*TASK INPUT:*
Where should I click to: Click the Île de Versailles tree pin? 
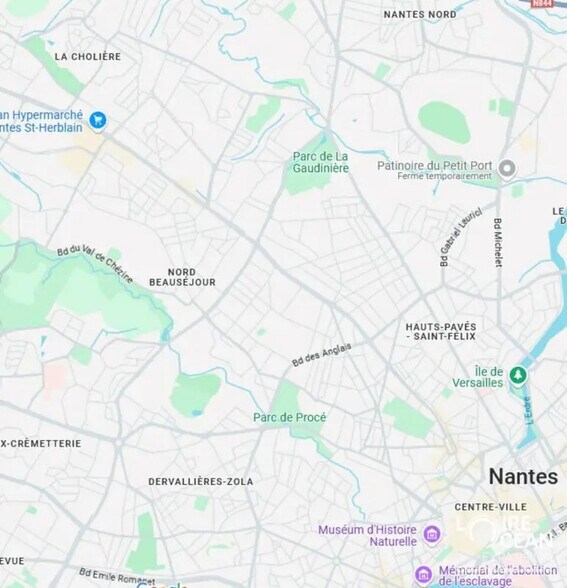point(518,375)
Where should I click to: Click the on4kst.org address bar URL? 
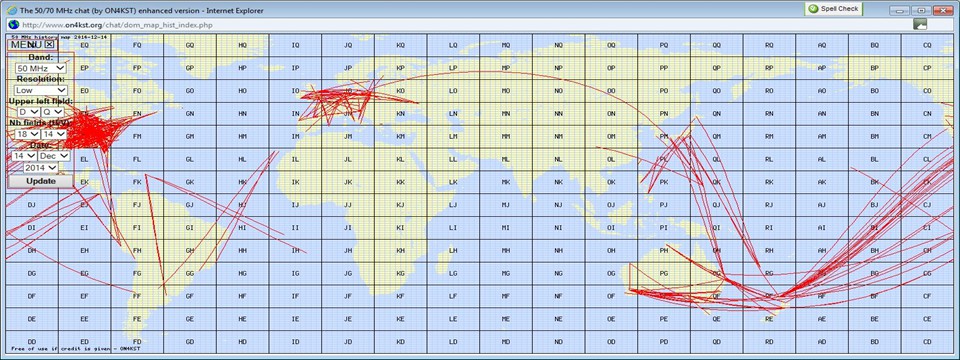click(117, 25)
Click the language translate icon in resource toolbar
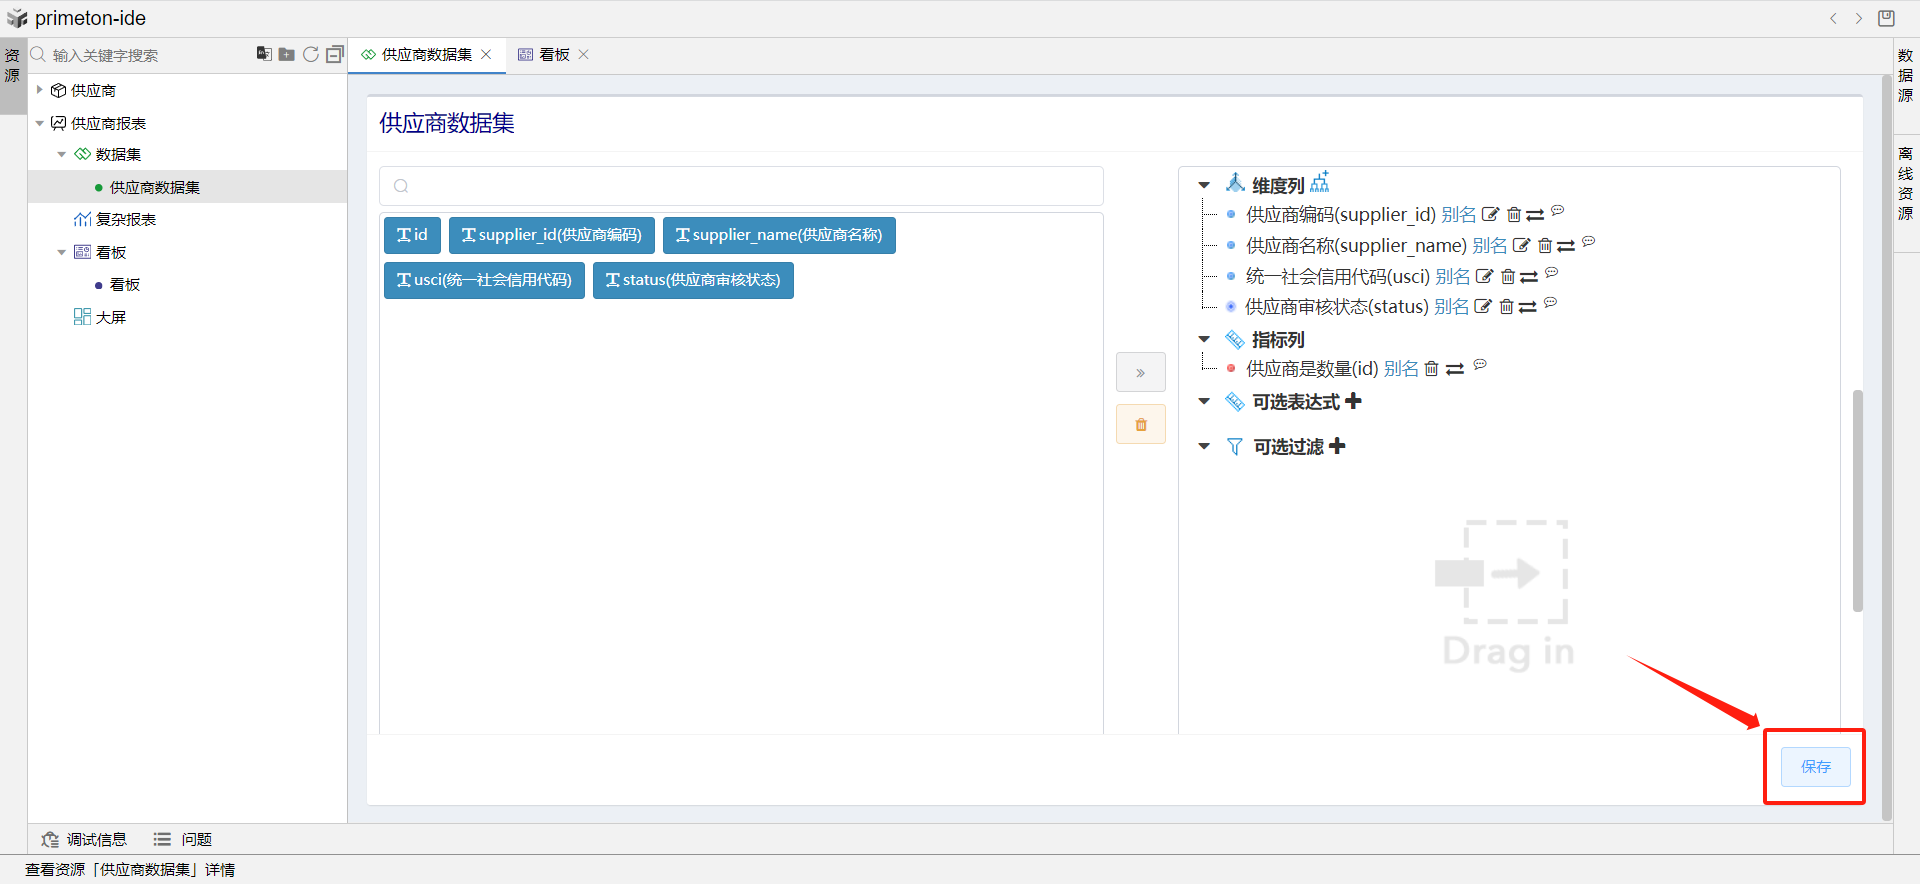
* * *
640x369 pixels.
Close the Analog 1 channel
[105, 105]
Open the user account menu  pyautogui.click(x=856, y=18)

*EXERCISE REQUIREMENTS:*
Return the material from the line containing "Where should I click to: Click the on4kst.org" through the line containing "Click the language", exactly and in full, but without its pictures.

*ANSWER SPACE:*
Where should I click to: Click the on4kst.org address bar URL? 
click(117, 25)
Click the language translate icon in resource toolbar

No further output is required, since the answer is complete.